Das Amtsgericht (AG) München verurteilte einen Automobilhersteller, im Wege der Minderung 1.000 Euro des bereits gezahlten Kaufpreises eines Sportwagens an die Klägerin wieder
zurückzuzahlen.

 

 

Das war geschehen
Die Klägerin erwarb Ende des Jahres 2019 in einer Münchner Niederlassung des Automobilherstellers einen Sportwagen mit einem Listenpreis von 61.788,90 Euro für 54.604,10 Euro. Der Pkw,
der bereits 2018 produziert worden war, befand sich zurzeit des Kaufs in einer anderen Niederlassung des Automobilherstellers. Dort war der Sportwagen ausgestellt und konnte von Besuchern besichtigt werden. Zugelassen oder gefahren worden war das Fahrzeug nicht. Nur etwa
einen Monat, nachdem die Klägerin ihren Wagen erhalten hatte, musste sie die Pannenhilfe in
Anspruch nehmen, weil die Batterie defekt war. Zudem stellte sie Kratzer, kleinere Dellen und
Abschürfungen, etwa an den Einstiegsleisten, fest.

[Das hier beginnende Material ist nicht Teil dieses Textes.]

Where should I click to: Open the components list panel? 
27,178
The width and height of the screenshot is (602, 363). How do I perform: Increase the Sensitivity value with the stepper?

Fahrzeug fabrikneu oder gebraucht?
Die Klägerin meint, sie habe anstatt eines fabrikneuen ein gebrauchtes Fahrzeug erhalten. Der
ihr übergebene Wagen sei bereits benutzt und darüber hinaus auch beschädigt gewesen. Man
habe ihr beim Kauf gesagt, dass sie ein Lagerfahrzeug kaufe, das aus einer anderen Niederlassung überführt werden müsse. Davon, dass dieses dort auch ausgestellt worden sei, habe sie
jedoch nichts gewusst. Sie forderte daher eine Minderung des Kaufpreises in Höhe von 5.000 Euro.
Die Beklagte war der Ansicht, es handle sich trotz der vorherigen Ausstellung des Pkw noch um
ein Neufahrzeug, denn schließlich sei dieses erstmals auf die Klägerin zugelassen worden. Es
seien auch keine Probefahrten damit durchgeführt worden. Daher sei das Auto neu und kein
Vorführwagen. Die beschädigte Batterie ersetzte die Beklagte bereits vor Prozessbeginn.

So sah es das Amtsgericht
Das AG gab der Klägerin grundsätzlich Recht: „Der gegenständliche Pkw war nach Wertung der
hier konkret vorliegenden Umstände kein Neuwagen. Ein Fahrzeug ist dann ein Neuwagen,
wenn es unbenutzt ist, das Modell des Fahrzeugs unverändert weitergebaut wird, es keine durch
längere Standzeit bedingten Mängel aufweist und wenn zwischen Herstellung des Fahrzeugs
und Abschluss des Kaufvertrags nicht mehr als 12 Monate liegen.“ Das Gericht ging davon aus,
dass ein „unbenutztes“ Kraftfahrzeug nicht nur bedeutet, dass es – wie hier – noch nicht zugelassen bzw. noch nicht gefahren wurde, sondern dass auch eine anderweitige Benutzung des
Fahrzeugs dazu führen kann, dass es nicht mehr als „unbenutzt“ im Sinne der Neuwagendefinition des Bundesgerichtshofs (BGH) gilt.
Ausstellungsfahrzeug: nicht unbenutzt im Sinne von Neuwagendefinition
Bei Ausstellung eines Fahrzeugs in einer Niederlassung wird es jedenfalls von einer unbestimmten Anzahl von Personen innen und außen angefasst, Türen und Kofferraum werden vielfach geöffnet, es wird probegesessen, Sitze werden verstellt etc. Ein Ausstellungsfahrzeug in
einer Niederlassung eines Automobilherstellers unterliegt somit einer wiederholten körperlichen Nutzung und ist daher nach Überzeugung des Gerichts nicht mehr unbenutzt.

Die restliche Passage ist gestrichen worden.